Comment fonctionne la rémunération ?

Quand il est en mission, le CDI intérimaire est payé de façon traditionnelle par l’entreprise qui a recours à lui. Le vrai changement réside dans les périodes de creux. "Quand elle n’est pas en mission, une personne en CDI intérimaire est rémunérée par l’agence d’intérim, par le biais de la Garantie minimale de rémunération mensuelle, ou salaire d’intermission", détaille Sophie Durand. Cette rémunération correspond a minima au SMIC, majoré de 15% pour les agents de maîtrise et de 25% pour les cadres.

"Il peut y avoir un arrangement selon la politique de l’agence. Chez Randstad, le salaire d’intermission peut être plus élevé que le montant obligatoire afin que la différence avec le salaire perçu durant la mission ne soit pas trop grande", souligne Sophie Durand. Ce qui représente un risque financier pour les agences qui gèrent mal leurs intérimaires.

Avantages et inconvénients

Pour le travailleur, accéder au statut de CDI intérimaire est à double tranchant. D’un côté, cela lui apporte la sécurité de l’emploi et l’assurance d’être payé entre ses missions, un plus dans un dossier de location, par exemple. De l’autre, il perd un peu de sa liberté. En effet, contrairement aux intérimaires classiques, une personne en CDII ne peut pas refuser une offre proposée par son agence. Si la mission ne lui plaît pas, tant pis.

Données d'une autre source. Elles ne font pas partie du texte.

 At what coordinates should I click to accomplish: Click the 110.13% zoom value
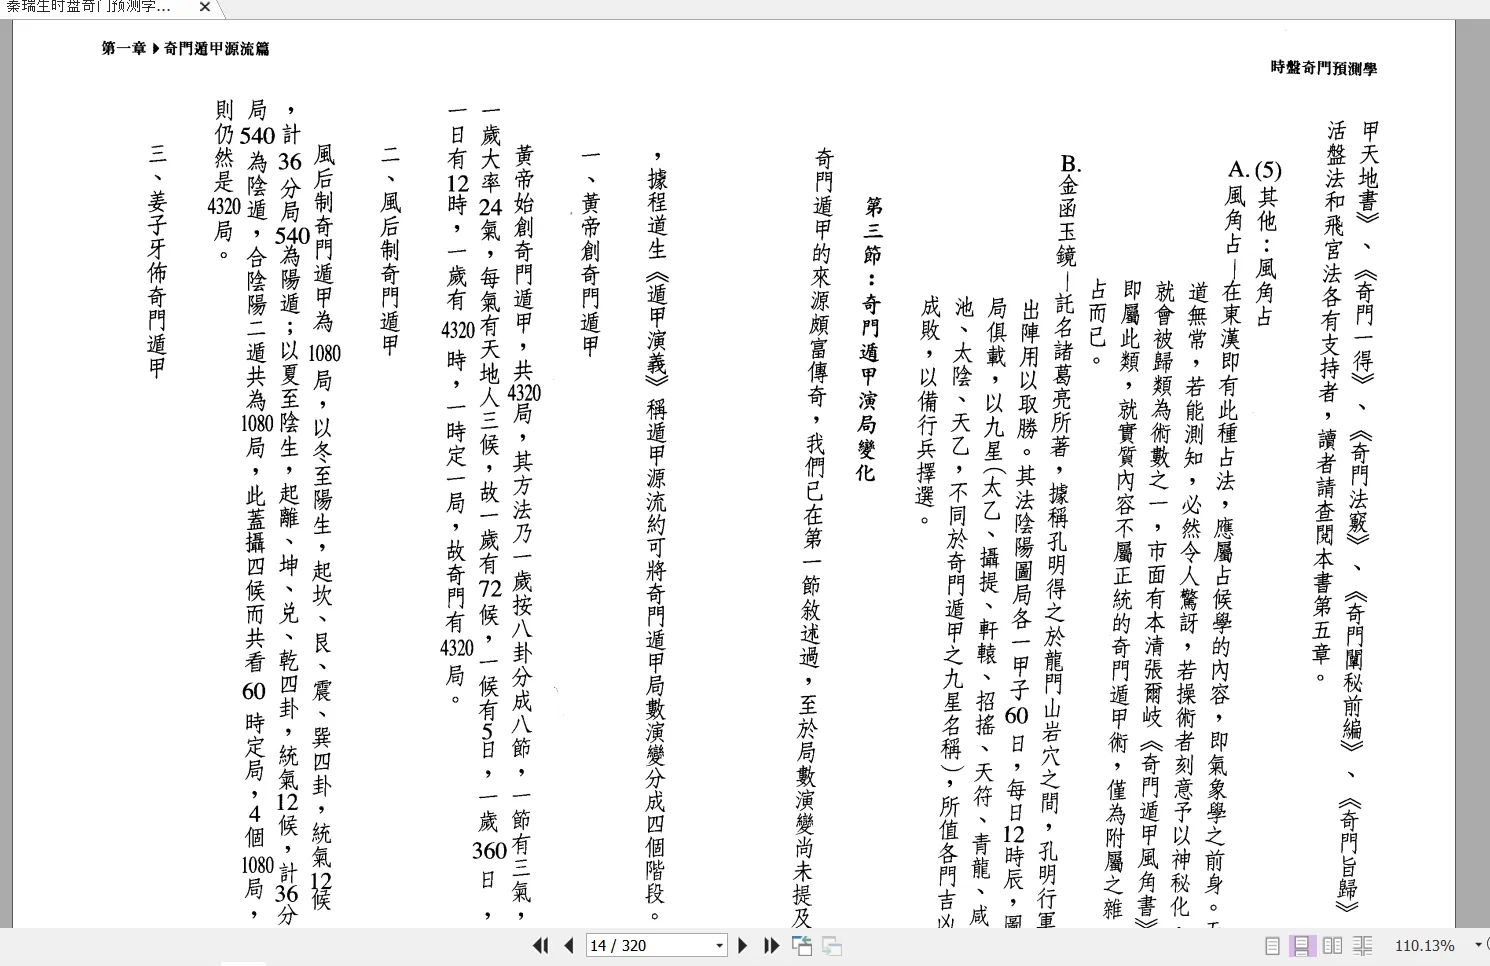1424,945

Pour l’entreprise d’intérim, le CDII offre la possibilité de travailler dans la durée avec les travailleurs. "On connaît les  qualifications des personnes, leur niveau de formation, leurs attentes. Donc c’est plus facile de leur trouver des missions adéquates", pointe Sophie Durand. Pour les sociétés qui ont recours aux intérimaires de manière récurrente, les CDII ont également un avantage : ils sont déjà formés et connaissent les entreprises en question. "Il arrive que les clients finissent par embaucher elles-mêmes les CDI intérimaires", se réjouit la directrice de la communication de Randstad. "Ils se disent que si nous l’avons pris en CDI nous-mêmes, c’est que la personne est qualifiée et compétente. En plus, la transition est facilitée par les missions passées."

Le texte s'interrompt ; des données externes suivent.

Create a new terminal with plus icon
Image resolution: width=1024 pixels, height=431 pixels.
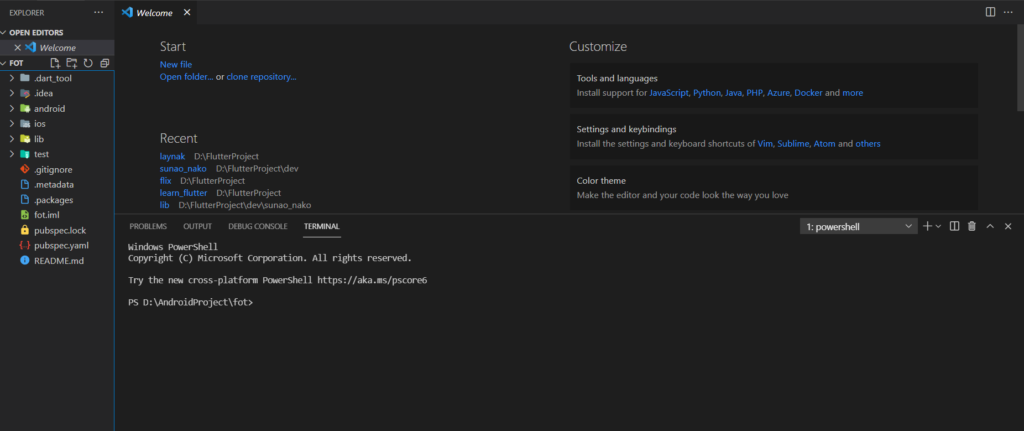coord(927,227)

Combien de personnes sont concernées ?

"Tout le monde peut prétendre à un CDI intérimaire", explique Sophie Durand. Seule condition : il faut se positionner sur des compétences qui correspondent à un besoin récurrent sur le marché local de l’emploi. "Nous n’embaucherons pas en CDI sur une qualification pour laquelle nous aurions un besoin seulement deux ou trois fois dans l’année", précise-t-elle. Le processus de recrutement est identique à celui d’un CDI dans une entreprise classique. Quant au profil des CDI intérimaires, il est très proche des intérimaires classiques, comme le décrit Sophie Durand : "Des hommes, jeunes, sur des métiers plutôt opérationnels". Dans le détail, parmi les CDII, on trouve environ 50% d’ouvriers non qualifiés, un tiers d’ouvriers qualifiés et un peu plus de 15% de cadres et professions intermédiaires".

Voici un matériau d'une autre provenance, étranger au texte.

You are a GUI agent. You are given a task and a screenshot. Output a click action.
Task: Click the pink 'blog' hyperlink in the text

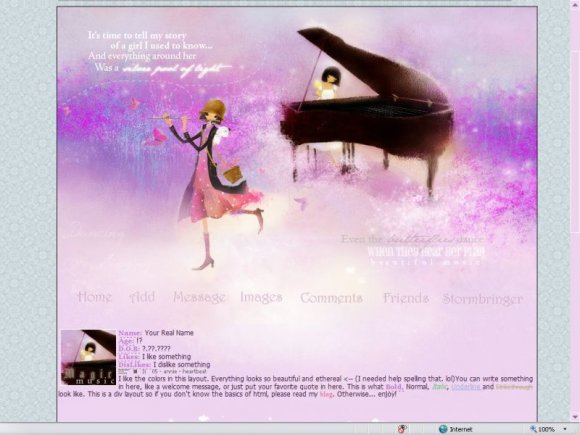[x=326, y=394]
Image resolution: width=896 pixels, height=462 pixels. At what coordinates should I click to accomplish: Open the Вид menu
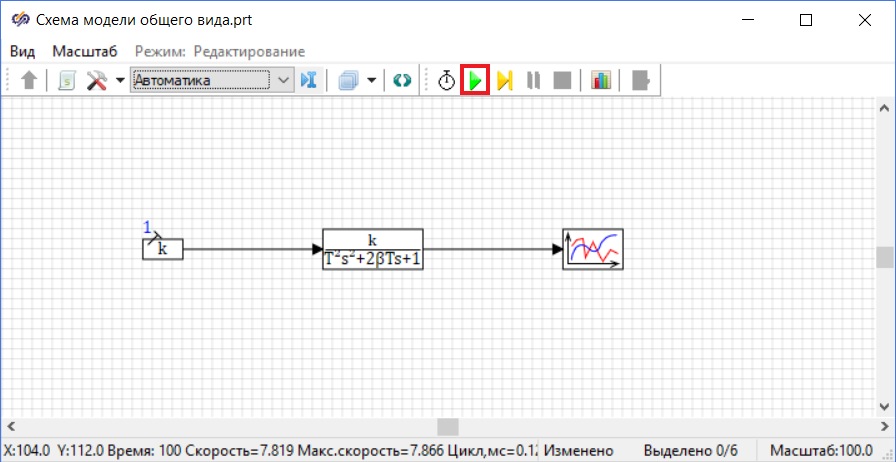tap(22, 51)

Le CDII reste malgré tout encore marginal. Fin février, 15.300 personnes travaillaient avec ce contrat en France, dont un tiers a moins de 25 ans, selon les chiffres de Prism’Emploi. C’est peu, comparé aux 654.000 intérimaires recensés fin 2016 par l’Insee. La faute, selon Sophie Durand, a un retard à l’allumage. "De mars 2014 à août 2015, l’intérêt du CDI intérimaire était limité à cause d'un délai de carence imposé. Résultat, les clients râlaient car cela nous empêchait de déléguer à nouveau un intérimaire compétent pour un besoin urgent, par exemple. Depuis que cette obligation a été supprimée par la loi Rebsamen, le nombre d’embauches en CDII a presque triplé." Actuellement, il y en a environ 800 par mois en France.